*TO DO*
Repeat the listing that follows without a single change.

*EXERCISE INPUT*
◇ ◇ ◇

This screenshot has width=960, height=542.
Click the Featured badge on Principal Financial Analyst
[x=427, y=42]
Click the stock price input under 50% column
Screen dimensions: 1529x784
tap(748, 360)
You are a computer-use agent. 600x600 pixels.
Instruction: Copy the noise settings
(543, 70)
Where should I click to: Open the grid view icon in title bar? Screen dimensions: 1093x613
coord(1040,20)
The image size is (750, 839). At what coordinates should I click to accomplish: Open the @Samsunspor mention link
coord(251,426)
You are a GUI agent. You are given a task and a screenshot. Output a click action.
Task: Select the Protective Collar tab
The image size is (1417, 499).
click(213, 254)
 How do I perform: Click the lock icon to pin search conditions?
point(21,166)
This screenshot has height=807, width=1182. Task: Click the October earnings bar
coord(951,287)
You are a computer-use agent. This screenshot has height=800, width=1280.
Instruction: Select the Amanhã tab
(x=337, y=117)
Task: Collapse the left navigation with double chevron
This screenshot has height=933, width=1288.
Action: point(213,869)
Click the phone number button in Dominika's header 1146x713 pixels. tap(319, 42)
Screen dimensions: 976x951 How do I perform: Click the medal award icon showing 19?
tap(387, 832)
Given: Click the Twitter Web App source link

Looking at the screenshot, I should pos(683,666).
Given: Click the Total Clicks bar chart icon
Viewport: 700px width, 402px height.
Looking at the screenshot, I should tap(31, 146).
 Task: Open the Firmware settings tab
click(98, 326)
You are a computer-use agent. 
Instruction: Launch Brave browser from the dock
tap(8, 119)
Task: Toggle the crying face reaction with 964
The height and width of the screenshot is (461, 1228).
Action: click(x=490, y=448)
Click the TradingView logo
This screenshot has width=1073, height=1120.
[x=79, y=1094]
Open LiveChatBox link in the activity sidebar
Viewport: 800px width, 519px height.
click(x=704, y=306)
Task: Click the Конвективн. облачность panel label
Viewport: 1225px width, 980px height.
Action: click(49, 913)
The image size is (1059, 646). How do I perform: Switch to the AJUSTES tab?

◇ ◇ ◇

*SOLUTION FOR THIS PROBLEM*
This screenshot has width=960, height=542.
Click the Featured badge on Principal Financial Analyst
[x=427, y=42]
Click the stock price input under 50% column
Screen dimensions: 1529x784
tap(748, 360)
You are a computer-use agent. 600x600 pixels.
Instruction: Copy the noise settings
(543, 70)
Where should I click to: Open the grid view icon in title bar? Screen dimensions: 1093x613
coord(1040,20)
The image size is (750, 839). At what coordinates should I click to accomplish: Open the @Samsunspor mention link
coord(251,426)
You are a GUI agent. You are given a task and a screenshot. Output a click action.
Task: Select the Protective Collar tab
The image size is (1417, 499).
click(213, 254)
 How do I perform: Click the lock icon to pin search conditions?
point(21,166)
This screenshot has height=807, width=1182. Task: Click the October earnings bar
coord(951,287)
You are a computer-use agent. This screenshot has height=800, width=1280.
Instruction: Select the Amanhã tab
(x=337, y=117)
Task: Collapse the left navigation with double chevron
This screenshot has height=933, width=1288.
Action: point(213,869)
Click the phone number button in Dominika's header 1146x713 pixels. tap(319, 42)
Screen dimensions: 976x951 How do I perform: Click the medal award icon showing 19?
tap(387, 832)
Given: Click the Twitter Web App source link

Looking at the screenshot, I should pos(683,666).
Given: Click the Total Clicks bar chart icon
Viewport: 700px width, 402px height.
Looking at the screenshot, I should tap(31, 146).
 Task: Open the Firmware settings tab
click(98, 326)
You are a computer-use agent. 
Instruction: Launch Brave browser from the dock
tap(8, 119)
Task: Toggle the crying face reaction with 964
The height and width of the screenshot is (461, 1228).
Action: click(x=490, y=448)
Click the TradingView logo
This screenshot has width=1073, height=1120.
[x=79, y=1094]
Open LiveChatBox link in the activity sidebar
Viewport: 800px width, 519px height.
click(x=704, y=306)
Task: Click the Конвективн. облачность panel label
Viewport: 1225px width, 980px height.
Action: click(49, 913)
The image size is (1059, 646). How do I perform: Switch to the AJUSTES tab?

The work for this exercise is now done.